Despite winning 85 games in 2014, the Tribe finished last in MLB attendance with just more than 1.4 million tickets sold. Eight games could have squeezed into a minor league park, drawing fewer than 10,000 fans. That's no joke. The Indians double-A affiliate Akron RubberDucks hosted 12 sellouts of 9,447-seat Canal Park last season having its best year at the gates since 2007.
Don't think I was down on the Indians, though. Like plenty of others, I watched a stadium full of games on TV. The Tribe's ratings on SportsTime Ohio finished fifth in the league, averaging more than 90,000 households.
So why didn't I go watch Cy Young Award winner Corey Kluber last year? Maybe 2013 had something to do with it.
That season, my wife and I and our two daughters attended two games: one in early April and one in late August.

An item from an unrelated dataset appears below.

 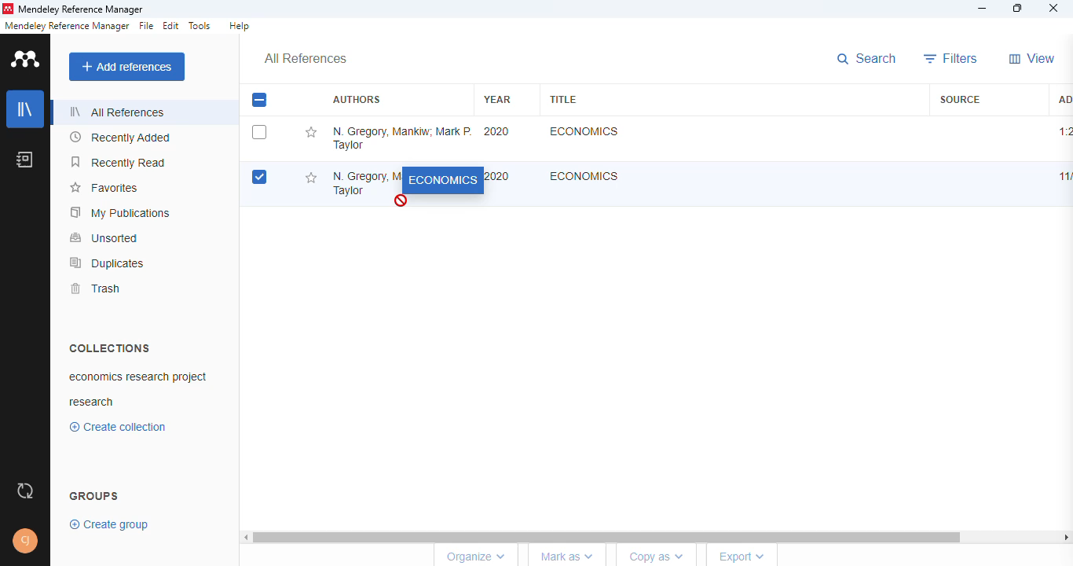 I want to click on source, so click(x=960, y=99).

The games were similar, both low-scoring, late-inning victories for the good guys.
During that chilly April game, we got invited to the Family Social Suite in right field. So despite our winter coats and blankets, we had a place to get warm, hang out with other families and things for the girls to do in case they got a little bored (including tweeting at the Terminal Tower for some rally lights). After Nick Swisher's walk-off single, we stuck around taking pictures in the empty ballpark, savoring every moment.

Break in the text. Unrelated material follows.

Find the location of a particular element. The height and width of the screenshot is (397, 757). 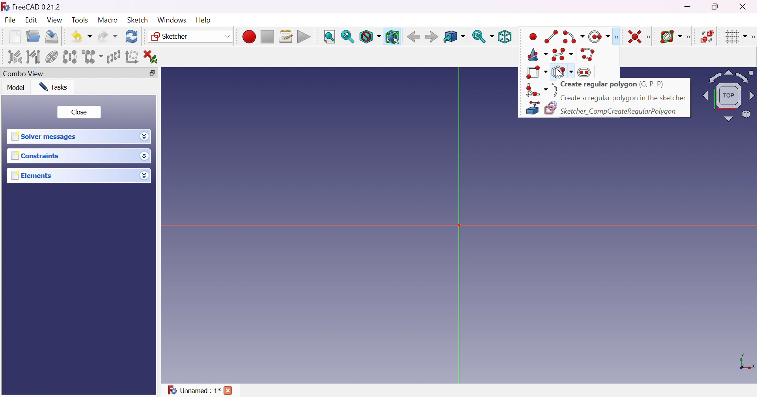

Restore down is located at coordinates (156, 73).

In August, we bought seats in the bleachers for a Sunday game against the Twins. It was hot and the game was as sloppy as a melty ice cream cone. We watched for about six innings before everyone, including me, was ready to go. So I saw Drew Stubbs' two-out, go-ahead home run from my couch.

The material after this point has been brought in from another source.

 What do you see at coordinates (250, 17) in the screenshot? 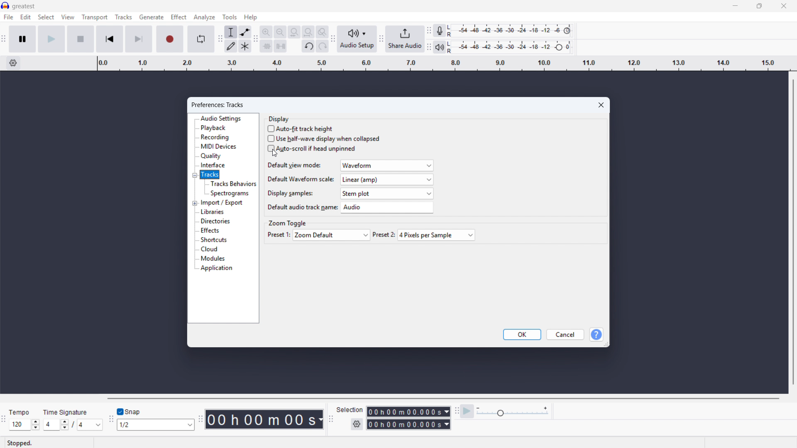
I see `Help ` at bounding box center [250, 17].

Blame it on the pace of our lives, Twitter or high-definition TVs, but even a traditionalist like myself often struggles to sit at the ballpark for three hours. It's not the experience fans want anymore. They want something to occupy the time between pitches. So the first major makeover of Progressive Field in its 21-year history includes a two-level bar, improved family and kids' area and neighborhood-themed concessions.
"It is a completely different ballpark in right field," says Andrew Miller, Indians senior vice president of strategy and business analytics. "That's really exciting to me."
It's exciting to me too — so much so that you might even catch me leading the chorus to "Take Me Out to the Ballgame."